Davanın karara bağlanması aylar alacak. Bu arada bugünün hummalı piyasaları muhtemelen Türkiye ekonomisine korkutucu belirsizlik ithamları dayatacak ve Kıbrıs'la Kürt sorunlarında ilerleme fırsatları bu felce kurban gidecek. Bu yüzden AKP davayı geçersiz kılmak için Anayasa'da değişiklik yapmayı düşünüyor -belki de bu sayede parti kapatmaya yol açan yasalar Avrupa normlarıyla uyumlu hale getirilecek ve şiddeti savunan partilerle sınırlandırılacak. AKP Anayasa değişikliklerini halkoyuna götürmek için gereken yüzde 60'lık çoğunluğa sahip, fakat bu zaman kaybettirici adımı aradan çıkarmak için yüzde 65'lik çoğunluk lazım. MHP desteği buna yetecek, fakat AKP'nin kapatılmasını önlemeye istekli olsa da, MHP partinin önde gelen şahsiyetlerinin (özellikle de karizmatik Erdoğan'ın) halkın karşısından çekilmesine mani olacak reformları desteklemeye gönüllü değil gibi. Yani AKP'nin kapatılmasına dair bir referandum muhtemel.
Bir demokraside halkın kararına herkes katılır, peki mahkeme kararına katılır mı? Mahkeme referandum öncesinde AKP'nin kapatılmasına hükmedebilir veya sonucu geçersiz sayabilir. Bu da bir başka erken seçim anlamına gelir, ki AKP'nin yerine kurulacak parti, yani 'AKP 2', o seçimi ezici çoğunlukla kazanır ve yasakları kaldırma arayışına girişir. Bu süreçte ordu ve Türk halkının çoğunluğu tatsız bir biçimde, karşıt saflarda yerini alacaktır.


Batı durumu idare ediyor
Aslında Türkiye demokrasisi bir karar anıyla karşı karşıya. Bazıları 'uzlaşma' çağrısı yapıyor ama bir Anayasa Mahkemesi'yle nasıl at pazarlığı yapılabilir ki? Bazı gazeteler Yalçınkaya'nın AKP üniversitelerde başörtüsü yasağını kaldırmayı amaçlayan değişiklikleri önerdiği için (MHP'yle birlikte) dava açtığını söylediğini yazıyor. Belki de AKP'nin hayatta kalmasının bedeli, bu yasağın devamı. Fakat çoğu Türk'ün yasağın kalkmasından yana olduğu düşünülürse, böyle bir anlaşma hiçbir şeyi çözmeyecektir.
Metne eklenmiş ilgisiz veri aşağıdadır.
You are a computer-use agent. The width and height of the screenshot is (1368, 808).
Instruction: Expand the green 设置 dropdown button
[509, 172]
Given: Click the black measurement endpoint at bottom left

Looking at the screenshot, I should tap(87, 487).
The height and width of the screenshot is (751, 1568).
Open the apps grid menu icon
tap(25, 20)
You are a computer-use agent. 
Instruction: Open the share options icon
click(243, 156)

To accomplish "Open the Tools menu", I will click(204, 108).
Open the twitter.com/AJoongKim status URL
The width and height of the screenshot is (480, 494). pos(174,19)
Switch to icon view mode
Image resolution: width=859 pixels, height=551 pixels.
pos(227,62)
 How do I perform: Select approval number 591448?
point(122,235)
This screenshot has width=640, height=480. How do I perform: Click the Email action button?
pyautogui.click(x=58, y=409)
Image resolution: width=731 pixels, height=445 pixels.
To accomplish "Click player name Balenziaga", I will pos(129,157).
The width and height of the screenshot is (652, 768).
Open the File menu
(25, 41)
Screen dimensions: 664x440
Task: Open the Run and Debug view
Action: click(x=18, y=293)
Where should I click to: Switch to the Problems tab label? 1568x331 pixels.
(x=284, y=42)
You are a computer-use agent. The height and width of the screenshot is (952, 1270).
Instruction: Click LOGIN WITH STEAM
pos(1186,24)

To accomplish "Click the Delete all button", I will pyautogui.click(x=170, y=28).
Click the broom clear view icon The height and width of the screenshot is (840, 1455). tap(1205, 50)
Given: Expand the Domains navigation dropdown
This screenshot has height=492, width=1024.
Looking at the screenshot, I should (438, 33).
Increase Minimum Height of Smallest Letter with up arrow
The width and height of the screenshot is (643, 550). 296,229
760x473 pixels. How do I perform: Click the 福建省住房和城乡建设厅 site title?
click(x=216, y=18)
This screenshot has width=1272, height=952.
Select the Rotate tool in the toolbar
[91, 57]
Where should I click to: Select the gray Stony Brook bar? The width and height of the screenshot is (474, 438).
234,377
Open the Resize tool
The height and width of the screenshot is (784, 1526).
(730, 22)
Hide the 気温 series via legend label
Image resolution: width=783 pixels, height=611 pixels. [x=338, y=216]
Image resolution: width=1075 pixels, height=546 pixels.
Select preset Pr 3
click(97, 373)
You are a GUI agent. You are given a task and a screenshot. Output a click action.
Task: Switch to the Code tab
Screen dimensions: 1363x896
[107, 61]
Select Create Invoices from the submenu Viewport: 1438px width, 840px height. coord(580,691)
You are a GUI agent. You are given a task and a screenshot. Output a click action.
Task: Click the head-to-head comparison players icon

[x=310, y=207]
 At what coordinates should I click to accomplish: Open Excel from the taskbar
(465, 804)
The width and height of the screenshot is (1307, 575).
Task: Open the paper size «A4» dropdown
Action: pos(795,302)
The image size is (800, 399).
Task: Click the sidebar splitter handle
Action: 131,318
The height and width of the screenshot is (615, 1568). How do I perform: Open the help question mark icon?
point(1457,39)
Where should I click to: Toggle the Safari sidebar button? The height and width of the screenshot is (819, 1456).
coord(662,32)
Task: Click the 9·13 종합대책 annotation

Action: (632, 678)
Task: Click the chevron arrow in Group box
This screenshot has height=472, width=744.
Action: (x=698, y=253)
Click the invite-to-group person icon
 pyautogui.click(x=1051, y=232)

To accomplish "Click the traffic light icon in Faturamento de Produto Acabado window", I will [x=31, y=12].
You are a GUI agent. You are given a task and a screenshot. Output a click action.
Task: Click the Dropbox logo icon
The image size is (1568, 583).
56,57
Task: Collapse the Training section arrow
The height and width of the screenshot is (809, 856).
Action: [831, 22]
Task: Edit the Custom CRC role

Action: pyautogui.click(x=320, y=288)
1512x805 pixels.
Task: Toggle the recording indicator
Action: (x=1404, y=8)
Türkiye demokrasisinin kaderinin ve son dönemdeki ekonomik rönesansın Batı açısından hayati önem taşıdığına kuşku yok. Fakat Almanya ve İsveç dışişleri bakanlarıyla Avrupa Komisyonu'nun genişlemeden sorumlu üyesi dışında tek bir yetkili de çıkıp 'Faul!' diye bağırmıyor.
ABD dışişleri bakan yardımcısı Bryza, 'demokratik kurumlara ve hukukun üstünlüğüne saygı' telkin edip orta yolcu bir tavır sergiledi. Fakat hukuk demokratik meşruiyete dayanmıyorsa ikisine birden saygı nasıl mümkün olabilir?

Ankara'yı ziyaret eden ABD Başkan Yardımcısı Cheney açıkça sessiz kaldı.
Batı hem kapalı kapılar ardında hem de kamuoyu önünde yerleşik Kemalist yapıya ve onu koruyan orduya demokrasinin olmazsa olmaz bir veçhesini izah etmeli: Seçimi kaybedenler sonucu kabullenmeli. Batı durumu idare etmekten vazgeçip açık ve güçlü biçimde konuşmalı. Eski ABD başkanı Truman'ı hatırlamamak ne mümkün: Türkiye'nin NATO ve Batı'daki yerinin karşılığının demokrasi yolunda ilerlememesi olduğunu ısrarla söylemişti.